THE prime minister of the country fast becoming the new master of the universe, China, called off his joint press conference with the EU in Brussels during the week, when they refused to ban a number of journalists from attending.
It was the latest example of just how difficult it is to defend your ethical principles and still do business with people and countries that are important for you and your future.
A few hours beforehand, the EU had thanked China for its support during the crisis when it bought up debt from European countries and expressed its confidence in them.
Everyone knows that while it would not suit China either, it is fast getting to the stage where it could pull the plug, and economically we would all be in trouble.
So it was no small thing that the EU authorities decided to stand up to China and insist that no properly accredited journalists could be banned from the scheduled press conference.
Officially, it was cancelled because of time constraints. But the facts are fairly clear now. It apparently started at the entrance to the council building that houses the representatives of the member states.
Chinese officials vetted journalists entering and told the security guards that four of them from two Chinese language media were a security threat.
This was followed, ironically, by the Chinese journalists in question reciting the EU’s Charter of Fundamental Rights to the EU security guards: “The freedom and pluralism of the media shall be respected”.
Once the EU authorities had received security clearance for the journalists, they insisted on allowing them attend the press conference. The Chinese authorities retaliated by refusing to participate. Unfortunately – and probably in an attempt to prevent a major diplomatic incident – the EU representatives did not go ahead on their own to give an account of the EU-China summit and take questions.

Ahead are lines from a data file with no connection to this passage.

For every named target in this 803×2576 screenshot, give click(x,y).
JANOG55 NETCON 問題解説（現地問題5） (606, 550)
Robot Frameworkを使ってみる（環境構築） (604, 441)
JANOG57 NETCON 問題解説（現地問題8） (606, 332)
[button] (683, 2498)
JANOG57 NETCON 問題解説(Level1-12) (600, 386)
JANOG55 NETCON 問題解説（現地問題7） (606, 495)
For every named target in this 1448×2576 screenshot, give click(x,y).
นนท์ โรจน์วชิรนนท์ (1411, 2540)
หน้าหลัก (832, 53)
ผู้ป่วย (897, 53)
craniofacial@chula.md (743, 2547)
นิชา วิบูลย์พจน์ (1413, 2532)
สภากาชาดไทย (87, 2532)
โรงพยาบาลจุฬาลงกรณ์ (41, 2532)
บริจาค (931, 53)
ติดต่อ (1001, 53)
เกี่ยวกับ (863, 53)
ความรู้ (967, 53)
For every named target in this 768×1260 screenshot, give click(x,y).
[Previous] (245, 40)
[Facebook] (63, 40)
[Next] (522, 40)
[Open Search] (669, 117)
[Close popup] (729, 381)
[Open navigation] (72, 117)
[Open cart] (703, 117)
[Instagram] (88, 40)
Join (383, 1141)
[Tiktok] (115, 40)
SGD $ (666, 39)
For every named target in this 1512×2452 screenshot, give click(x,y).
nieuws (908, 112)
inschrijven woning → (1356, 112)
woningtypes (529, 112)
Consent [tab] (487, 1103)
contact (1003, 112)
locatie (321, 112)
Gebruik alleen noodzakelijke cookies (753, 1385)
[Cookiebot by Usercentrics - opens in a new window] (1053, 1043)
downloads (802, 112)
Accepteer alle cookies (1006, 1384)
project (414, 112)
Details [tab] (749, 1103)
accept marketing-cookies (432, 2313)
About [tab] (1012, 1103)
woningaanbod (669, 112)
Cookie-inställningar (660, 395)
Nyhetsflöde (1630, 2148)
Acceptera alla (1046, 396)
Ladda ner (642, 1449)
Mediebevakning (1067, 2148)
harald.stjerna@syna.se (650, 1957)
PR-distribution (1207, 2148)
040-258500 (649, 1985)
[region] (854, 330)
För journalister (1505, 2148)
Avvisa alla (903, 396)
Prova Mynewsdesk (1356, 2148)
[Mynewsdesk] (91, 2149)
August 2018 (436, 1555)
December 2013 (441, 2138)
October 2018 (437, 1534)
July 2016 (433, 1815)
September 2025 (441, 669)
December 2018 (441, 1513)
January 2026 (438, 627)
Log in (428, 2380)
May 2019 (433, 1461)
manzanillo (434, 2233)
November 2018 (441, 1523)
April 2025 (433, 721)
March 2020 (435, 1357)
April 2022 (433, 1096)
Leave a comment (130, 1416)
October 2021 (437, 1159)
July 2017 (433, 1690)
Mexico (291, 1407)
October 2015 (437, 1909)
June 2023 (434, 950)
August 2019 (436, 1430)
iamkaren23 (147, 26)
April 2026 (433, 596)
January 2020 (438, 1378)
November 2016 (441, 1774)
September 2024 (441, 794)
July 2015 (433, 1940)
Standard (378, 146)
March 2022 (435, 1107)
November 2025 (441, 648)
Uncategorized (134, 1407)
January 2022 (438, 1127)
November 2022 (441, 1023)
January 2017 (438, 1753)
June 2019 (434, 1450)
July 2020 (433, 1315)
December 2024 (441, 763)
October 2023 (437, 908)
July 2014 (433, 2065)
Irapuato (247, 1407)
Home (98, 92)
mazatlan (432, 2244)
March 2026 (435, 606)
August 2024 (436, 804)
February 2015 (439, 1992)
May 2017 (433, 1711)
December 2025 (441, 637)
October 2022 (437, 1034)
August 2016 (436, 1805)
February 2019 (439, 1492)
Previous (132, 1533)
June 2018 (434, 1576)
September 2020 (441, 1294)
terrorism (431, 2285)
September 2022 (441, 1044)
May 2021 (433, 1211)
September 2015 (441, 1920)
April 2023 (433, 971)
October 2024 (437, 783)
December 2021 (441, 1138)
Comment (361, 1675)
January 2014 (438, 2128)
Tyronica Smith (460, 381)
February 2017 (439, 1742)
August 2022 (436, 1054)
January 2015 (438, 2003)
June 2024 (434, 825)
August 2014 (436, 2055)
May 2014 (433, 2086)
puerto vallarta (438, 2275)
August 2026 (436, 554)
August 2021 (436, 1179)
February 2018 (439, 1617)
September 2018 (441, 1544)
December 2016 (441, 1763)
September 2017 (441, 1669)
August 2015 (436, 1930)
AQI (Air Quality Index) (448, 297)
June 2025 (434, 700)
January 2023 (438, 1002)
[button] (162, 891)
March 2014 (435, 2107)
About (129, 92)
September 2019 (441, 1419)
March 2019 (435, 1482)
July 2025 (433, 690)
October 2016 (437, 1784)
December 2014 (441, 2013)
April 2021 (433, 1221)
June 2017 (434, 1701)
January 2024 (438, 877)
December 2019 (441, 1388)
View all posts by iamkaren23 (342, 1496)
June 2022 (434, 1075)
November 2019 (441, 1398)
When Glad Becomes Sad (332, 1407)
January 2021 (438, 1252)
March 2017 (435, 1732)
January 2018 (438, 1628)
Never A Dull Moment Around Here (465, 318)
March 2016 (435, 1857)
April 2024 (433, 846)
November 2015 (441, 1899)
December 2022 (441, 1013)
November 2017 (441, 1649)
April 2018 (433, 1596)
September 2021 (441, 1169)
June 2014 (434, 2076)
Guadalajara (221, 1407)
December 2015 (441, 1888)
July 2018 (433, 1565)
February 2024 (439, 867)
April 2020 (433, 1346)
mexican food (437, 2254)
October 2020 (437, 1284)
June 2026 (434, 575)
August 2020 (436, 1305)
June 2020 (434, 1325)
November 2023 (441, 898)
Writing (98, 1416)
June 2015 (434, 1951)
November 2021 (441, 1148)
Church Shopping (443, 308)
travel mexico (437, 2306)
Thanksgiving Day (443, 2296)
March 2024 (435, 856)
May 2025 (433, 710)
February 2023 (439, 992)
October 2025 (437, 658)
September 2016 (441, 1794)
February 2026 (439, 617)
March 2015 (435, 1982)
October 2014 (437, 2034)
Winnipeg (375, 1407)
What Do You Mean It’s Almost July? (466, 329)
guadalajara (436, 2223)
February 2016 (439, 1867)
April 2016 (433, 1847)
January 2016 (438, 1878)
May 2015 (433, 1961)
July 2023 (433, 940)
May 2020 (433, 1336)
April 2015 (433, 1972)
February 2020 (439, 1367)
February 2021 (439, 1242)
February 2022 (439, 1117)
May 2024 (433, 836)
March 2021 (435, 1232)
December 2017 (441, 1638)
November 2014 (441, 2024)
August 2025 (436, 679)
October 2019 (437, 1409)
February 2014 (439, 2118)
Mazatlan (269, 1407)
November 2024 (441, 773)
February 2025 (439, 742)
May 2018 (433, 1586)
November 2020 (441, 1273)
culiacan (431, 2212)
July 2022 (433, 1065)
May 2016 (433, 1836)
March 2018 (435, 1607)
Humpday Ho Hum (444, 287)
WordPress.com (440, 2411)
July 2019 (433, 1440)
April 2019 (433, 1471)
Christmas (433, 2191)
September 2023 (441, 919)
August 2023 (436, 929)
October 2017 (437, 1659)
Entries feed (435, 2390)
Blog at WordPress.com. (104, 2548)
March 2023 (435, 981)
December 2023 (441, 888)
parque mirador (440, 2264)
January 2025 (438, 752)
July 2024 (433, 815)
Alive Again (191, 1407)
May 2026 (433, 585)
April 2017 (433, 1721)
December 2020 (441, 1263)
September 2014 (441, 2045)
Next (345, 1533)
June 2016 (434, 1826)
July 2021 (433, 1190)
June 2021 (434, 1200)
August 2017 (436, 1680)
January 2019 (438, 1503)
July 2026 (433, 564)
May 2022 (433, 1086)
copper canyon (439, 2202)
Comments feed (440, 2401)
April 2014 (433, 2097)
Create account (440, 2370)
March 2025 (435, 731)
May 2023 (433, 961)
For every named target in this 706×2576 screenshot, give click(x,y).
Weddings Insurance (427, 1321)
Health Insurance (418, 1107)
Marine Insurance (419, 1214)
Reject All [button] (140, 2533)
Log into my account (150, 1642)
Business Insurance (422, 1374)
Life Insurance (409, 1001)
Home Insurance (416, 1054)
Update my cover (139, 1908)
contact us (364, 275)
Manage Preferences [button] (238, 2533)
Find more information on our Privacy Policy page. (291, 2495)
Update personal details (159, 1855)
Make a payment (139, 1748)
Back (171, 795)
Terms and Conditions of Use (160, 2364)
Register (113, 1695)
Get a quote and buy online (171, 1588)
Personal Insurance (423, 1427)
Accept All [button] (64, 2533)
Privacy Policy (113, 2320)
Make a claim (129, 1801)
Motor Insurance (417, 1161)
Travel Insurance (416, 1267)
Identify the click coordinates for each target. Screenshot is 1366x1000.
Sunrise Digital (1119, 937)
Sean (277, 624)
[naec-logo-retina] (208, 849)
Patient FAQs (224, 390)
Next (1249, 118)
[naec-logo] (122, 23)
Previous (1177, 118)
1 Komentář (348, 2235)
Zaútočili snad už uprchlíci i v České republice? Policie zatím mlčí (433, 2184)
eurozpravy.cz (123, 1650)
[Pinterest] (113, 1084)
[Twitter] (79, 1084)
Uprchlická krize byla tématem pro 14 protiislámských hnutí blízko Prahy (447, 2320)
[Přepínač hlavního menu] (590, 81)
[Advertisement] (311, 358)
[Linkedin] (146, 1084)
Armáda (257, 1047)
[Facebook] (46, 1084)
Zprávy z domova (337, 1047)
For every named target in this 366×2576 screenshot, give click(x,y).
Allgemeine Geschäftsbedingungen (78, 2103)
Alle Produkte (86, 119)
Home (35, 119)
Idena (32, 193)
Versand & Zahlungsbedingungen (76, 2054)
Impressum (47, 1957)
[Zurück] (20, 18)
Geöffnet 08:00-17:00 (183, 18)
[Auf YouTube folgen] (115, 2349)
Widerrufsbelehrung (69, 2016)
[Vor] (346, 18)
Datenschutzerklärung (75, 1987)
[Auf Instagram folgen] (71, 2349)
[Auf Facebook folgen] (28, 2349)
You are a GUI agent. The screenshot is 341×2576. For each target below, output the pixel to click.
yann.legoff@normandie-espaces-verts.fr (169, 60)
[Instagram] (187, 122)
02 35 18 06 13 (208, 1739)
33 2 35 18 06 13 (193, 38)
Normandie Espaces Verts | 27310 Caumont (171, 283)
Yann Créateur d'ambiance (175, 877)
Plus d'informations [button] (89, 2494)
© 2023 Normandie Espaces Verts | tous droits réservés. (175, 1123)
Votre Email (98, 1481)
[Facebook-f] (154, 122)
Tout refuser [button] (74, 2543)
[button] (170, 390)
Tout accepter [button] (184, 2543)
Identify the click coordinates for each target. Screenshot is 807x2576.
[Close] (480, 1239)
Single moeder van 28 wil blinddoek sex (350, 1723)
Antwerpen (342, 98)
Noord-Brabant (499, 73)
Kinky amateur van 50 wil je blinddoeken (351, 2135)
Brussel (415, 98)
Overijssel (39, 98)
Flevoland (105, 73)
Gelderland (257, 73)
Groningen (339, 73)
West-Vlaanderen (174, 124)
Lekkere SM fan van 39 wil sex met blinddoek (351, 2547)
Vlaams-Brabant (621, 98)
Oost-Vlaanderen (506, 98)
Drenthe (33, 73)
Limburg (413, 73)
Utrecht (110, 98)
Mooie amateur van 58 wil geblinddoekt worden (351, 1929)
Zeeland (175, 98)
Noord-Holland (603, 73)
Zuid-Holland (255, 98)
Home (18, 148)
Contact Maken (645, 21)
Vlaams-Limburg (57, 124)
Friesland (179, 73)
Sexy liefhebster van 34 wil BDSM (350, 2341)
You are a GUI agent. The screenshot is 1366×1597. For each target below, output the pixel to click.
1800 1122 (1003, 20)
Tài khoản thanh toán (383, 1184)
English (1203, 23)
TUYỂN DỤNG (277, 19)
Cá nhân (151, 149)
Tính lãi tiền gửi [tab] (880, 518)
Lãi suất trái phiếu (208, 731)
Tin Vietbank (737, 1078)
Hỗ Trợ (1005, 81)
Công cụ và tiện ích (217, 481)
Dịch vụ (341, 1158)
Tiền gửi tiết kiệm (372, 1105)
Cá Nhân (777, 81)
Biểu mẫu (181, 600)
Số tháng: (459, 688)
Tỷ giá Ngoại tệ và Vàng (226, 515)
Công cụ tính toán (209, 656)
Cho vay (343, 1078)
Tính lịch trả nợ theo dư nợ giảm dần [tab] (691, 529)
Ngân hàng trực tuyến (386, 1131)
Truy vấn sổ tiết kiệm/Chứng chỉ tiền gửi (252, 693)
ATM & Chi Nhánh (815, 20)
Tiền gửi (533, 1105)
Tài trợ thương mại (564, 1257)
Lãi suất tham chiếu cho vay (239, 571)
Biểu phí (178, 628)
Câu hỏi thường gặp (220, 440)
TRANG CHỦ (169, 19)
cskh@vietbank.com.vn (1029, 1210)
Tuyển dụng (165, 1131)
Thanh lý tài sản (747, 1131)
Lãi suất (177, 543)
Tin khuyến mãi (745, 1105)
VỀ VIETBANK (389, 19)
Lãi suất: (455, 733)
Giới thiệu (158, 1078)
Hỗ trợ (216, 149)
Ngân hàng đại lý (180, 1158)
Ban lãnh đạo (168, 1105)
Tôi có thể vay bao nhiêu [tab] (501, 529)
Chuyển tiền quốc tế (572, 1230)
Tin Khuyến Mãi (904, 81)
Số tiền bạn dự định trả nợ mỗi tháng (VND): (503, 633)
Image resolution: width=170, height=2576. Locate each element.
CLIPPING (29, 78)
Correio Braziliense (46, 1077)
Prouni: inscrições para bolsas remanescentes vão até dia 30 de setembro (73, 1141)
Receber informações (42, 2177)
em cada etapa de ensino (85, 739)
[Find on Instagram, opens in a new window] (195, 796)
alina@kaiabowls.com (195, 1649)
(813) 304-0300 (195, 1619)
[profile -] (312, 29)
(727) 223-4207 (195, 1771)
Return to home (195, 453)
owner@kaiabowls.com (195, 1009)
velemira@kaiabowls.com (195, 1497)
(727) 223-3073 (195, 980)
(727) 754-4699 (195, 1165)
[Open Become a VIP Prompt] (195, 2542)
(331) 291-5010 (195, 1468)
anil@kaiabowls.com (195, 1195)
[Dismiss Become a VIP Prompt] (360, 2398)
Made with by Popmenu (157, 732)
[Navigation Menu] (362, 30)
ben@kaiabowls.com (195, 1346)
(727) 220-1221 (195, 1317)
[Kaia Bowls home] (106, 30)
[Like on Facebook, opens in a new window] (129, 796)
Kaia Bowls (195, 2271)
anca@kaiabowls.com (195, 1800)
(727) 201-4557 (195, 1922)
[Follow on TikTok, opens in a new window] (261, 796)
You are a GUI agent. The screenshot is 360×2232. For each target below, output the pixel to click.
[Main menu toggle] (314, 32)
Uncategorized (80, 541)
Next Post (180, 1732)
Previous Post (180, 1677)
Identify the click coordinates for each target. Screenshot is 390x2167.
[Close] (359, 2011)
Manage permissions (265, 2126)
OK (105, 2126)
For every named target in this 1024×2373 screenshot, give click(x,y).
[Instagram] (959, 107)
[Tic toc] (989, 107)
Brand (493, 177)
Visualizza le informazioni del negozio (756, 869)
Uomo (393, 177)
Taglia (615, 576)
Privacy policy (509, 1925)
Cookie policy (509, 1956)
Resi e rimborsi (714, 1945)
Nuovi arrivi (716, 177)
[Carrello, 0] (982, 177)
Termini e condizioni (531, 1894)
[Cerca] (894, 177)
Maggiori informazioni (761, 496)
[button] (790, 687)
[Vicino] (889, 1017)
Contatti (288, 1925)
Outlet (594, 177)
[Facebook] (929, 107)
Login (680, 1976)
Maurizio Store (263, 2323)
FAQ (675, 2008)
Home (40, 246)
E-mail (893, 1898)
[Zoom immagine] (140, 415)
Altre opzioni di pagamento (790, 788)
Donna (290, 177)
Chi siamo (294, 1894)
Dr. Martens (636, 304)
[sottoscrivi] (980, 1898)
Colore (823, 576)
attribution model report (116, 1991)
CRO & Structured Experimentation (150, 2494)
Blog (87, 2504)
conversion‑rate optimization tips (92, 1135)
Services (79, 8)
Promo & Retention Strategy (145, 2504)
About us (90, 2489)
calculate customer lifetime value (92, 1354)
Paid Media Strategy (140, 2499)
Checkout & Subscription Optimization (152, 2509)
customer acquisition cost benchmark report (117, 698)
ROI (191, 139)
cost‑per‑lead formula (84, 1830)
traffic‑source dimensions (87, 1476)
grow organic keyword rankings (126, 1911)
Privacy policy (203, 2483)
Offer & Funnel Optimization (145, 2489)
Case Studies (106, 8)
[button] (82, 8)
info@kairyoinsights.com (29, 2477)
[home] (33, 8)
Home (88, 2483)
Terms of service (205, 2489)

Journalists from all over the world in Brussels to report on the EU and Europe were relieved and proud of the stance taken in defence of freedom of information and hope that a similar brave stance will be taken in future against other countries who try to manipulate such events.
There have been incidents when Russian delegations carefully excluded certain media, instead taking a small cabal with them for a briefing after meetings with the EU. And last year in Prague US officials, having reluctantly agreed that US President Barack Obama would take part in a post- summit press conference with the EU officials, limited and choose the European journalists who could attend and decided who would ask questions.
In December, after the debacle of the Copenhagen climate change conference, stitched up by the US and China, the president talked to a small group of selected journalists who flew with him from the US, and the video version was broadcast to the hundreds of journalists from all over the world on TV screens in the press room some time later, when Obama was already over the Atlantic on his way home.
Those in power like to maintain control by limiting the amount of information given and delivering a story that fits their agenda.
Too frequently the difference between authoritarian and democratic regimes when it comes to honestly informing the public is a matter of extent.
The right to information must also be defended at national government and EU level, where all too often prime ministers try to cover up their past mistakes, bolster their pride or keep silent about their current plans by refusing to answer questions or spinning an untruth.
Hopefully, having taken a stand with mighty China, European leaders will observe this right more keenly themselves.